Your CEO may be paying an inappropriate amount of attention
If the account-level score exists and is (at least formally) not part of the sales team’s annual evaluation, you can still have problems. One of our HP CEOs regularly read the interview reports for low-scoring customers only, and then phoned the sales representative to discuss it in detail. This did not happen where the scores were good. At one point, I wanted to get an account manager to agree to have some of his contacts interviewed specifically for software, not knowing that he had just ‘benefited’ from one of these CEO calls. His answer: “OK, and I will do all the interviews for you. What score do you want?”
A sales leader cannot possibly understand everything that everyone is thinking
A sales leader’s claim to understand everything that every key contact is thinking cannot possibly be correct.

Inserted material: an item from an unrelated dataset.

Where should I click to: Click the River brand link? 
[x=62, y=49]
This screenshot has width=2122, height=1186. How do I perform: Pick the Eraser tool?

In our interviews, we have constantly been able to surprise sales teams by showing them changes in customer views, at the individual level, or that their preconceived notions about an individual are not correct. Customer contacts who have been vocal critics in the past sometimes turned into our most powerful advocates, if we listened to them and acted. The problematic relationships are not the openly negative ones. At least they are communicating with you, and most want you to be successful. The problematic relationships are the ones where you have fallen into the deadly zone of mutual indifference.
Overcoming objections from sales teams
In a perfect world, you will already have other sales teams who have gone through the process and found it effective. You then use these first teams as references for the others. In the absence of such references, here are some suggestions, in priority order:
- Be clear, in writing, that the sales person will not be evaluated on the overall score that comes out of the survey or on its trend over time. This can be tricky to word correctly, as it is not impossible that you will find bad chemistry between the sales person and essential people at the customer end. This might lead to changing the sales person. (To minimize the exposure to ‘bad chemistry’ issues, your account managers should be interviewed by the customer before they are appointed.)
- Demonstrate to the sales person that you have the resources and sponsorship to drive the improvements suggested by the customer. This should be positioned as unburdening the sales team from the corresponding workload.
- If you are in the customer experience leadership position, negotiate with the sales leader so that the customer experience lead becomes a formal position in the account team, accepting guidance from the sales leader. The formal description of the work should concentrate on the improvement process, and not on the gathering of the feedback. As customer experience leader, you should also agree to function as part of the sales staff, and attend all their meetings, no matter where you report formally. These steps are designed to prevent perception of customer experience as a pure audit function.
- Concentrate your messages on the individual people in the customer’s organization chart when communicating feedback results. Your audience will find the individual stories highly interesting.
- Involve the key sales people assigned to the customer in the feedback and improvement process. It may be easiest to start this when conducting a win-loss analysis, as described in the next chapter.
If relationships are not quite that deep
If your customer coverage is not quite that dense or you simply don’t have the resource or travel budget needed to go and see them face-to-face, the second-best approach is to interview them by phone, or a video link such as Skype. Just remember that the main work is not the interviewing, but the improvements. In all cases, you must tell customers what you have learned quite soon after the interviews have been completed, then execute. Finally, if you only have the resources to do relationship surveys by email, I would suggest not doing them. I don’t believe you can have deep relationships by email. You should worry if your competitors are better resourced.
Thank you for reading these three articles. Your comments, objections and suggestions are always welcome. As usual, this article is an edited version of an extract from one of our books; in this case from Customer Experience – Design & Implementation.